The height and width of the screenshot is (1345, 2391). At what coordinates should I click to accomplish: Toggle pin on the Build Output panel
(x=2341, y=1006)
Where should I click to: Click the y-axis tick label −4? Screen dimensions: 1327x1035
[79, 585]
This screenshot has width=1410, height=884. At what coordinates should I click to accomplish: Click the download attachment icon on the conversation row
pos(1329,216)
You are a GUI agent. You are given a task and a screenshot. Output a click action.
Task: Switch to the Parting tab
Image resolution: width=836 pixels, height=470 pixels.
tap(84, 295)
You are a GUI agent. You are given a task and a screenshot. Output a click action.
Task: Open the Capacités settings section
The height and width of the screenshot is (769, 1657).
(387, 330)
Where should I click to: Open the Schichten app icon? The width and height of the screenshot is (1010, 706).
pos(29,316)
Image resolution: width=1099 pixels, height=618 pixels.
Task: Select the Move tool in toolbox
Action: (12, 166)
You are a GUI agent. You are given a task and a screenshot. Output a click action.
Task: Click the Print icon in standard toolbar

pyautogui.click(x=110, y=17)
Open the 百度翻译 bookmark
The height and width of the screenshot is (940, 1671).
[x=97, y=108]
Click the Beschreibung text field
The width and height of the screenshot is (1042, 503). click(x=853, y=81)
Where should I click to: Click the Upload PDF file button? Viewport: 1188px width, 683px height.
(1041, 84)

■ **Assigned task**: The whole of the material above is to be restated exactly.

■ **Response area**:
The height and width of the screenshot is (1345, 2391). At what coordinates should I click to accomplish: Toggle pin on the Build Output panel
(x=2341, y=1006)
Where should I click to: Click the y-axis tick label −4? Screen dimensions: 1327x1035
[79, 585]
This screenshot has width=1410, height=884. At what coordinates should I click to accomplish: Click the download attachment icon on the conversation row
pos(1329,216)
You are a GUI agent. You are given a task and a screenshot. Output a click action.
Task: Switch to the Parting tab
Image resolution: width=836 pixels, height=470 pixels.
tap(84, 295)
You are a GUI agent. You are given a task and a screenshot. Output a click action.
Task: Open the Capacités settings section
The height and width of the screenshot is (769, 1657).
(387, 330)
Where should I click to: Open the Schichten app icon? The width and height of the screenshot is (1010, 706).
pos(29,316)
Image resolution: width=1099 pixels, height=618 pixels.
Task: Select the Move tool in toolbox
Action: (12, 166)
You are a GUI agent. You are given a task and a screenshot. Output a click action.
Task: Click the Print icon in standard toolbar

pyautogui.click(x=110, y=17)
Open the 百度翻译 bookmark
The height and width of the screenshot is (940, 1671).
[x=97, y=108]
Click the Beschreibung text field
The width and height of the screenshot is (1042, 503). click(x=853, y=81)
Where should I click to: Click the Upload PDF file button? Viewport: 1188px width, 683px height.
(1041, 84)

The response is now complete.